- _Exercise_
Print every entry word for word, but omit the pictures.

....

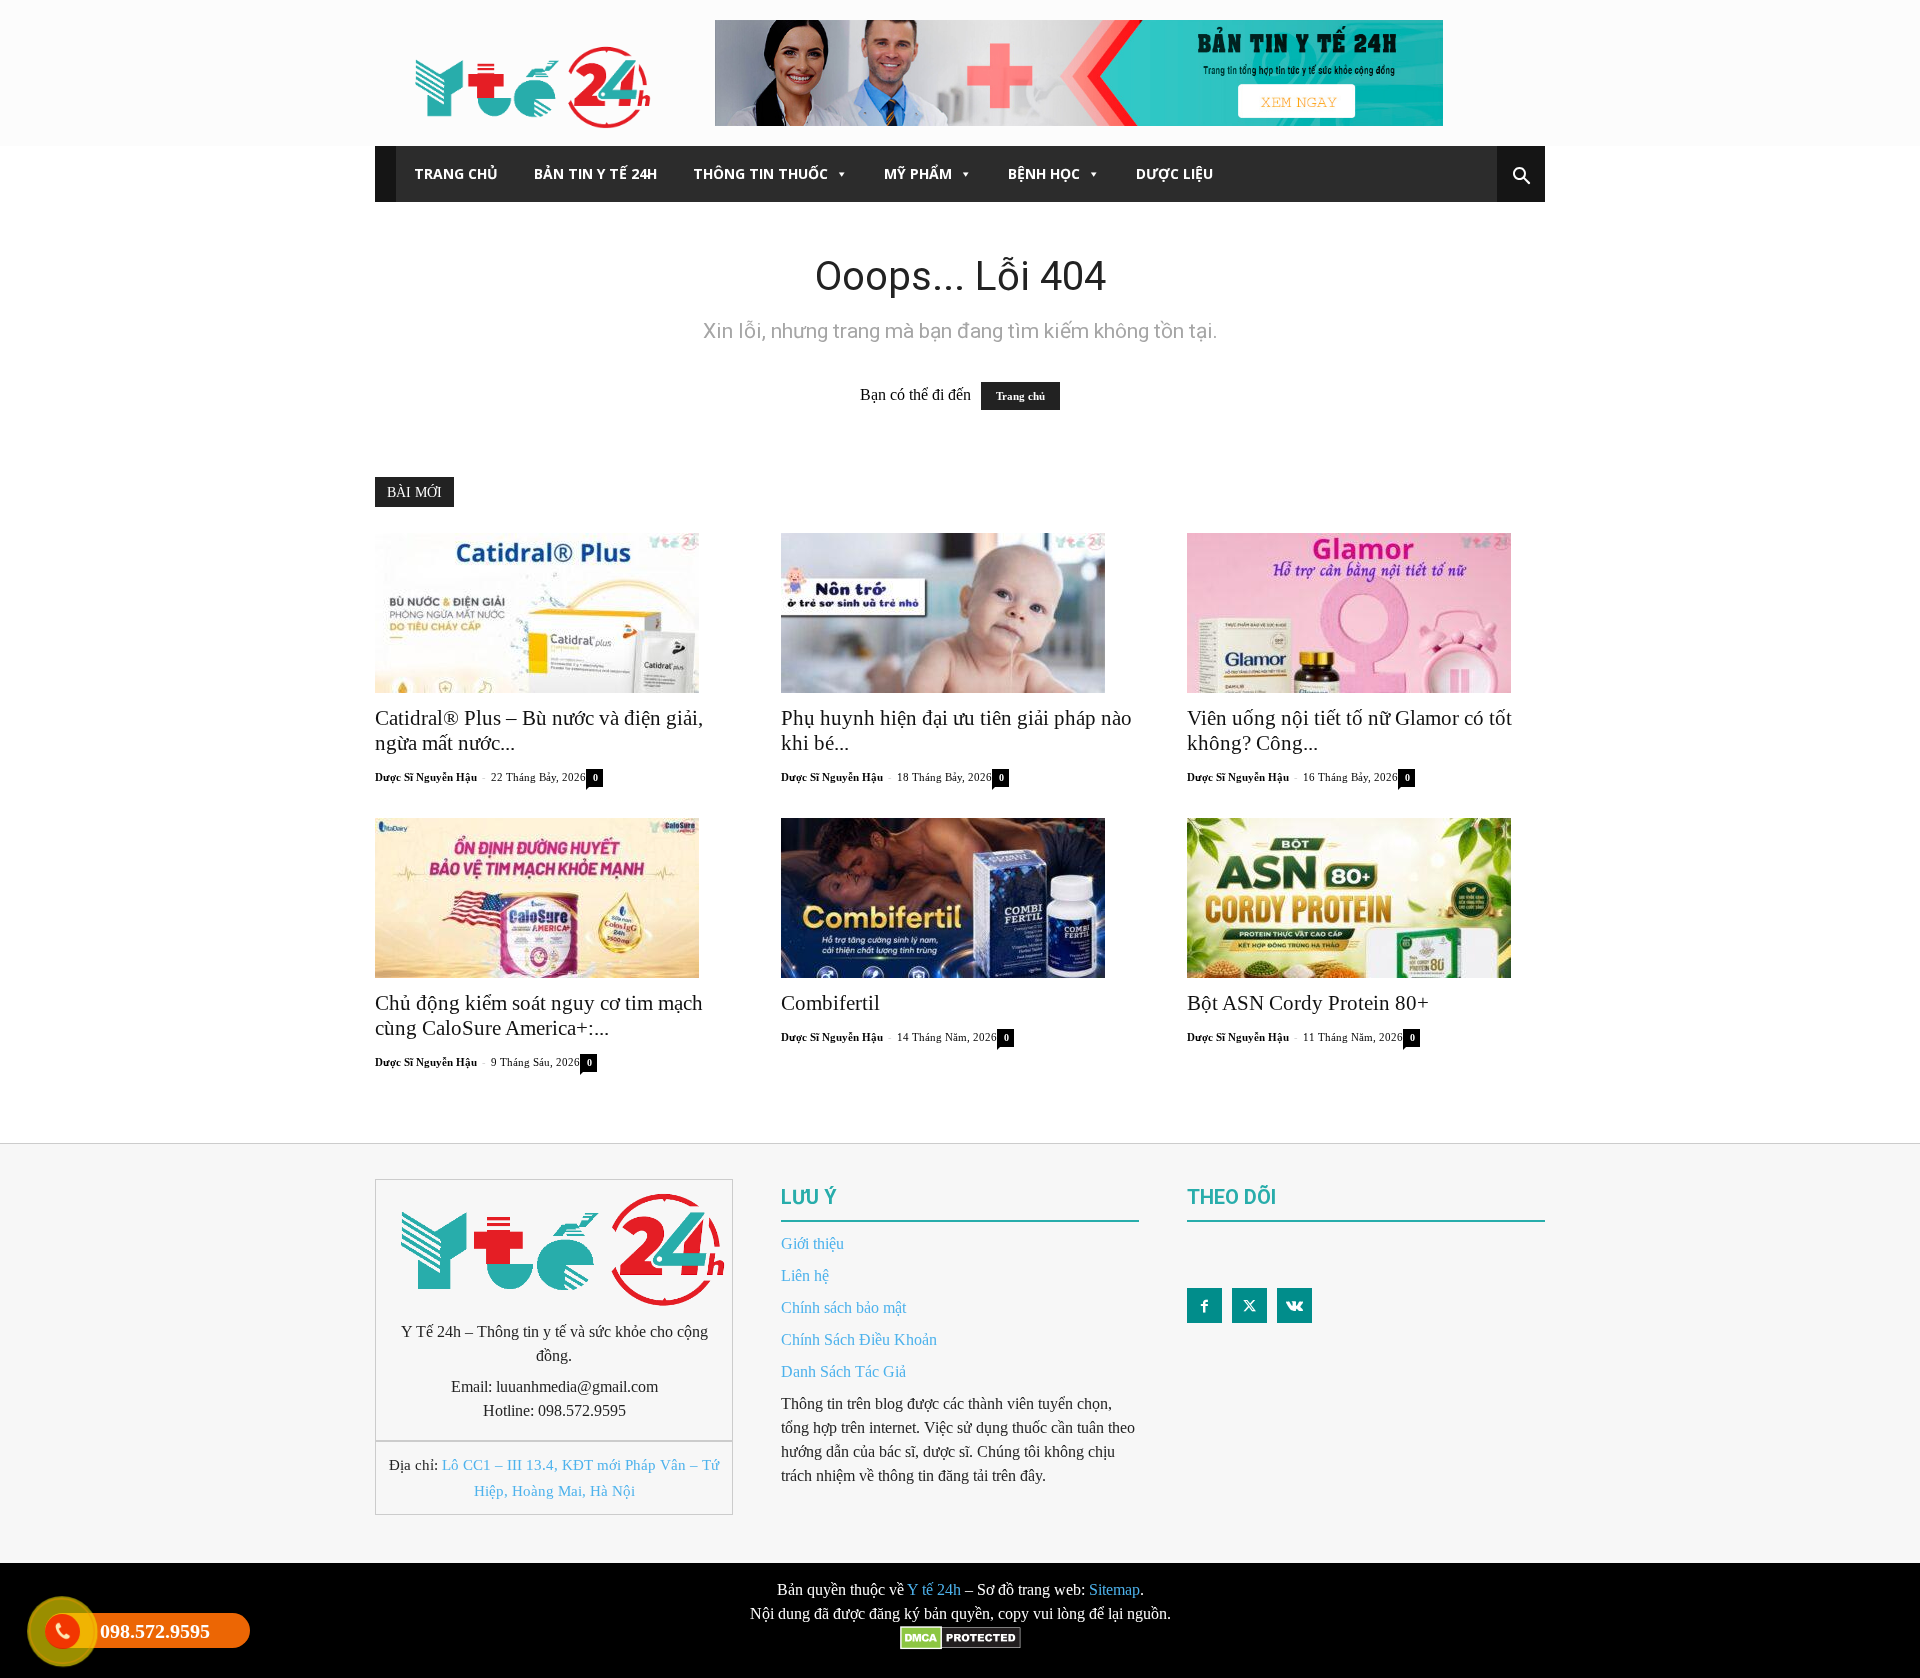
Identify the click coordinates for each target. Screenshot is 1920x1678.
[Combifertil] (960, 898)
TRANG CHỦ (456, 173)
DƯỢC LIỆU (1174, 173)
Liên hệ (805, 1275)
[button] (1521, 178)
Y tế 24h (934, 1589)
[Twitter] (1249, 1305)
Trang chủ (1020, 396)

....

- _Solution for this task_
Identify the click coordinates for each target. Screenshot is 1920x1678.
[Combifertil] (960, 898)
TRANG CHỦ (456, 173)
DƯỢC LIỆU (1174, 173)
Liên hệ (805, 1275)
[button] (1521, 178)
Y tế 24h (934, 1589)
[Twitter] (1249, 1305)
Trang chủ (1020, 396)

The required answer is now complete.